## GOAL OF THE EXERCISE:
Below are the records; print exactly the lines from the one with "Where should I" through the last, both included, and leave the pictures out.

## RECORD EXTRACTS:
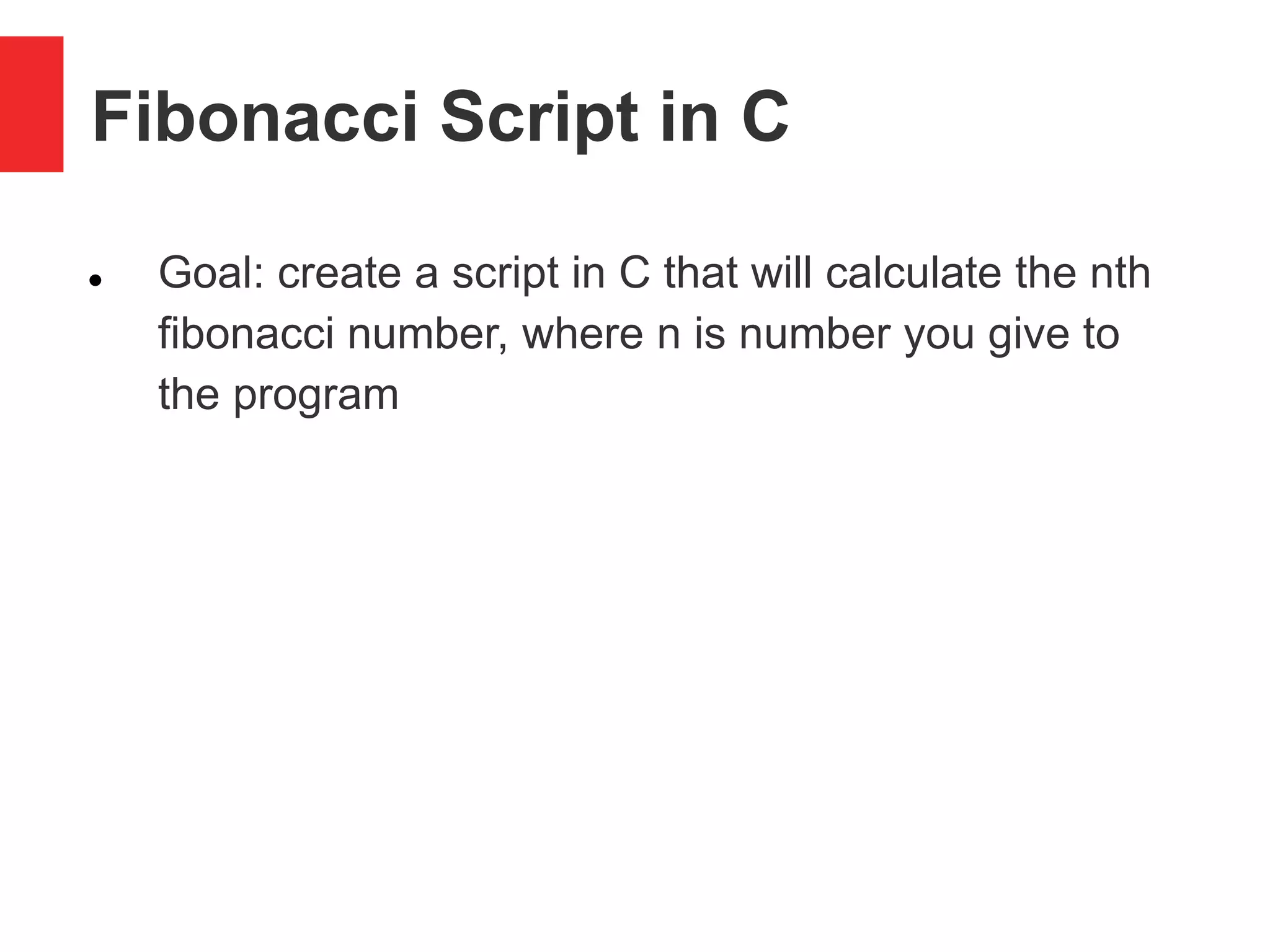Click the black bullet point marker
This screenshot has height=952, width=1270.
[95, 281]
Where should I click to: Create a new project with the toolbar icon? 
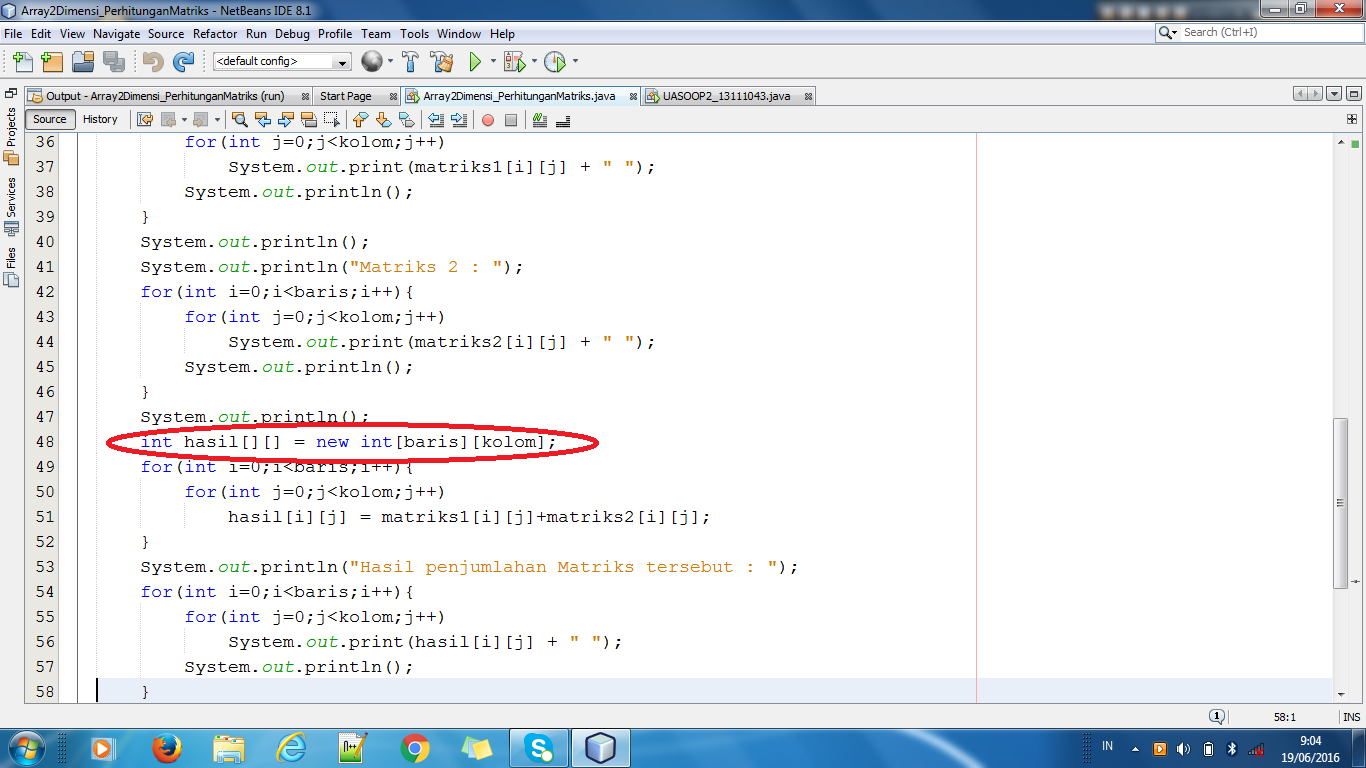click(x=51, y=61)
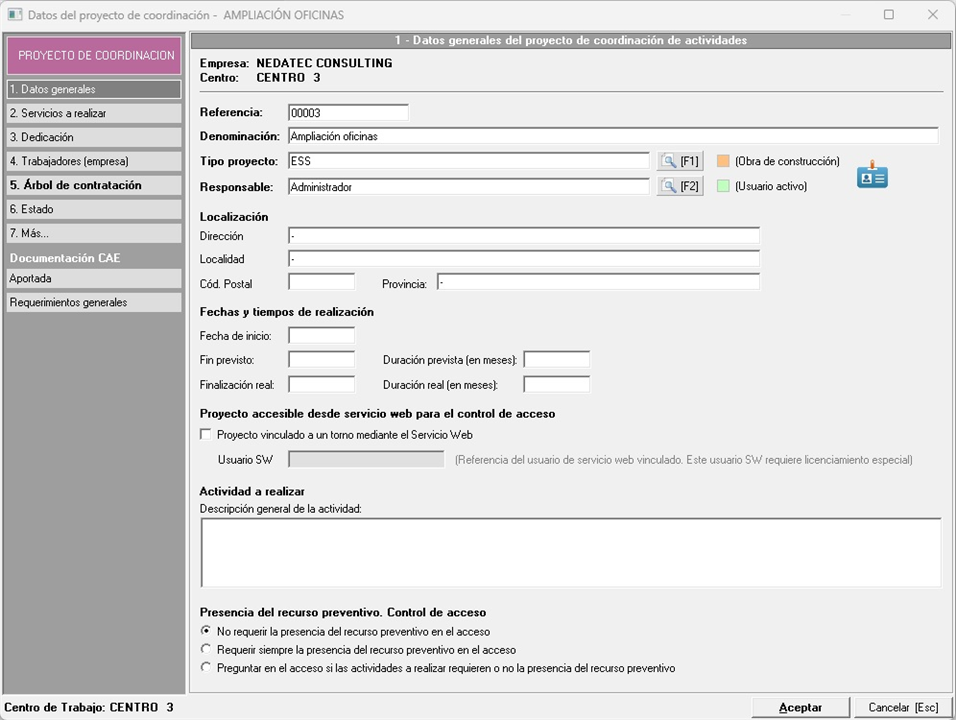Click the ID card badge icon
Screen dimensions: 956x720
click(872, 175)
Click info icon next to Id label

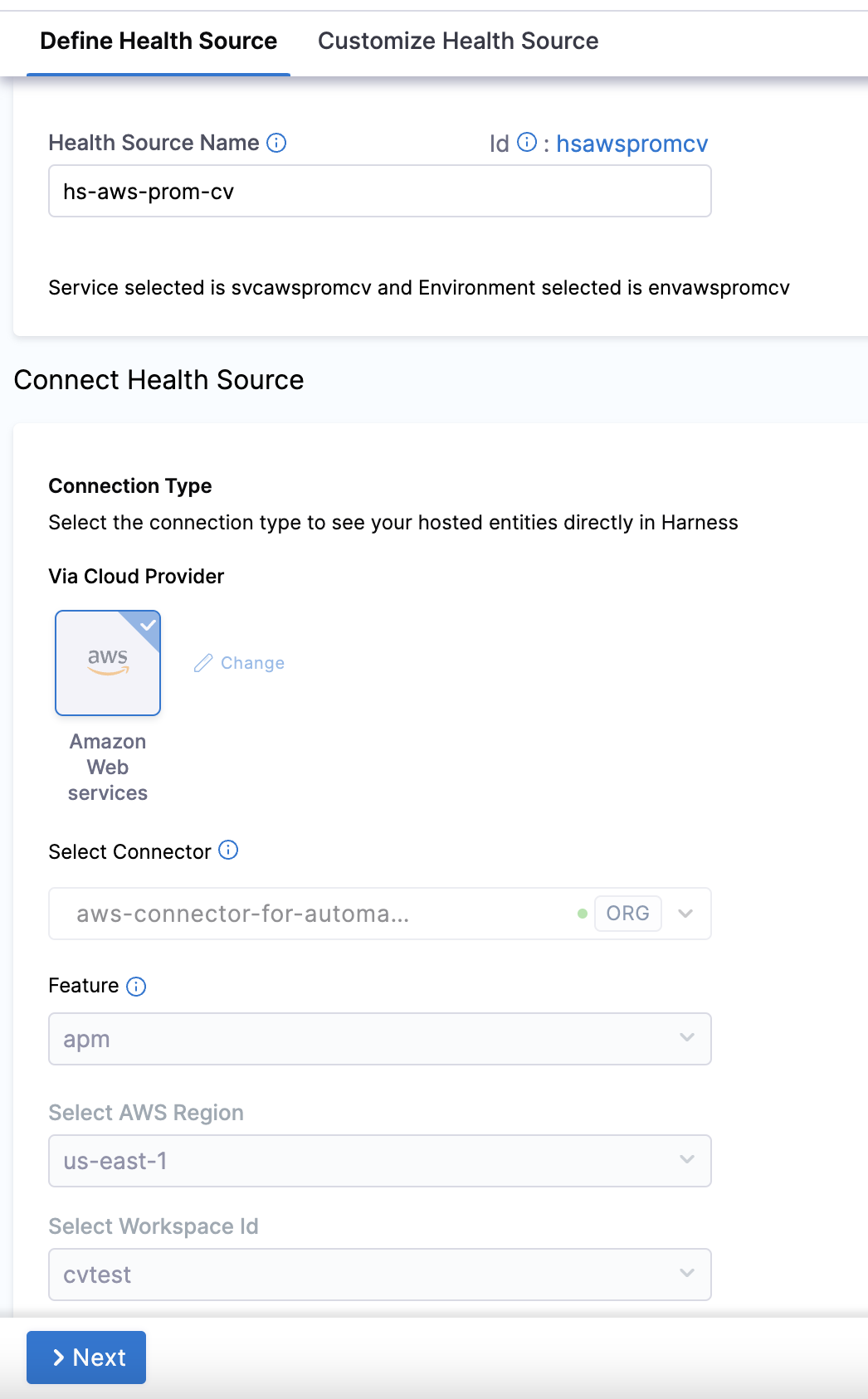[x=527, y=143]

## OUTPUT FOR THIS TASK:
Where should I click to: Create a new project with the toolbar icon? 
click(x=51, y=61)
Click the ID card badge icon
Screen dimensions: 956x720
click(872, 175)
Click info icon next to Id label

[x=527, y=143]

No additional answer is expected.